[Items listed in a dataset]
....................
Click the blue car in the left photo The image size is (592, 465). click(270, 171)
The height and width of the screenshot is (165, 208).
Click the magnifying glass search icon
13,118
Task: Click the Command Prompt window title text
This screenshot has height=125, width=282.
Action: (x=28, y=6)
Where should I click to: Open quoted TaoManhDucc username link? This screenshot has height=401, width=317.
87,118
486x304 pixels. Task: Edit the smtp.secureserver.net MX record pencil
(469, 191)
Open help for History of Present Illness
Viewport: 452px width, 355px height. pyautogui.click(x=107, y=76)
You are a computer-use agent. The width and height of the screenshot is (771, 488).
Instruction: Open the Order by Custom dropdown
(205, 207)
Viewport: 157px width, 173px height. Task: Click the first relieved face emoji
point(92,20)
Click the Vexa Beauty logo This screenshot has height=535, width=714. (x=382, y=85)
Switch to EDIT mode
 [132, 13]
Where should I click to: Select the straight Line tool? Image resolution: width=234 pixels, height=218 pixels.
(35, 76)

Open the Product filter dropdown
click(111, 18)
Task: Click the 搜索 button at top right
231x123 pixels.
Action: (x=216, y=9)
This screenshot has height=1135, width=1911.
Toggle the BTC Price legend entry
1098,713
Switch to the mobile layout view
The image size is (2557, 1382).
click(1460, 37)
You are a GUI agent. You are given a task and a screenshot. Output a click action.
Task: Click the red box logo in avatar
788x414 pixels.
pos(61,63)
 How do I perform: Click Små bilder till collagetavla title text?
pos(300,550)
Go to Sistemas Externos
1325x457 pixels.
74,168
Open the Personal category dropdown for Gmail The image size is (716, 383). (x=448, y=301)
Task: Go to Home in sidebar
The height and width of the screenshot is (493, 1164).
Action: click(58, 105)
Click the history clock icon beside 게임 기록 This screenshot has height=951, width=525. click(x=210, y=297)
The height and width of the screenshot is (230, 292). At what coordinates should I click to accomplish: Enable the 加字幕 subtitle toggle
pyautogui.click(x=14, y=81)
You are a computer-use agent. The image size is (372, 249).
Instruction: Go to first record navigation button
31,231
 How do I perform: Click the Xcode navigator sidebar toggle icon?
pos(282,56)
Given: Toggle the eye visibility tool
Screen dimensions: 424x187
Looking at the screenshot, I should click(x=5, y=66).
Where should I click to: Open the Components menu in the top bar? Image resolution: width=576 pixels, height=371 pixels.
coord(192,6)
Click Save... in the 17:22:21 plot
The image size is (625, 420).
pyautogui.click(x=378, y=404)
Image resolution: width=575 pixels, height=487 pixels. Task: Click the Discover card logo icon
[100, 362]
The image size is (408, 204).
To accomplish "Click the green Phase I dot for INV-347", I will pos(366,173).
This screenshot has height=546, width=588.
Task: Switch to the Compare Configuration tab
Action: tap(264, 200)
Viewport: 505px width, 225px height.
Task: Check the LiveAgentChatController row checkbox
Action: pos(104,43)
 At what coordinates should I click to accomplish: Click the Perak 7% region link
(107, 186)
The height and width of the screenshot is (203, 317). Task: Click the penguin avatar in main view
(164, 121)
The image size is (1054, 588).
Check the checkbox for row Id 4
....................
_THE EXERCISE_
Lay out the lines of the listing from the one containing "Given: Toggle the eye visibility tool" through the end of the listing, both included, as a numbered list without blank lines.

_COMPLETED EXERCISE_
1. Given: Toggle the eye visibility tool
2. Screen dimensions: 424x187
3. Looking at the screenshot, I should click(x=5, y=66).
4. Where should I click to: Open the Components menu in the top bar? Image resolution: width=576 pixels, height=371 pixels.
5. coord(192,6)
6. Click Save... in the 17:22:21 plot
7. The image size is (625, 420).
8. pyautogui.click(x=378, y=404)
9. Image resolution: width=575 pixels, height=487 pixels. Task: Click the Discover card logo icon
10. [100, 362]
11. The image size is (408, 204).
12. To accomplish "Click the green Phase I dot for INV-347", I will pos(366,173).
13. This screenshot has height=546, width=588.
14. Task: Switch to the Compare Configuration tab
15. Action: tap(264, 200)
16. Viewport: 505px width, 225px height.
17. Task: Check the LiveAgentChatController row checkbox
18. Action: pos(104,43)
19.  At what coordinates should I click to accomplish: Click the Perak 7% region link
20. (107, 186)
21. The height and width of the screenshot is (203, 317). Task: Click the penguin avatar in main view
22. (164, 121)
23. The image size is (1054, 588).
24. Check the checkbox for row Id 4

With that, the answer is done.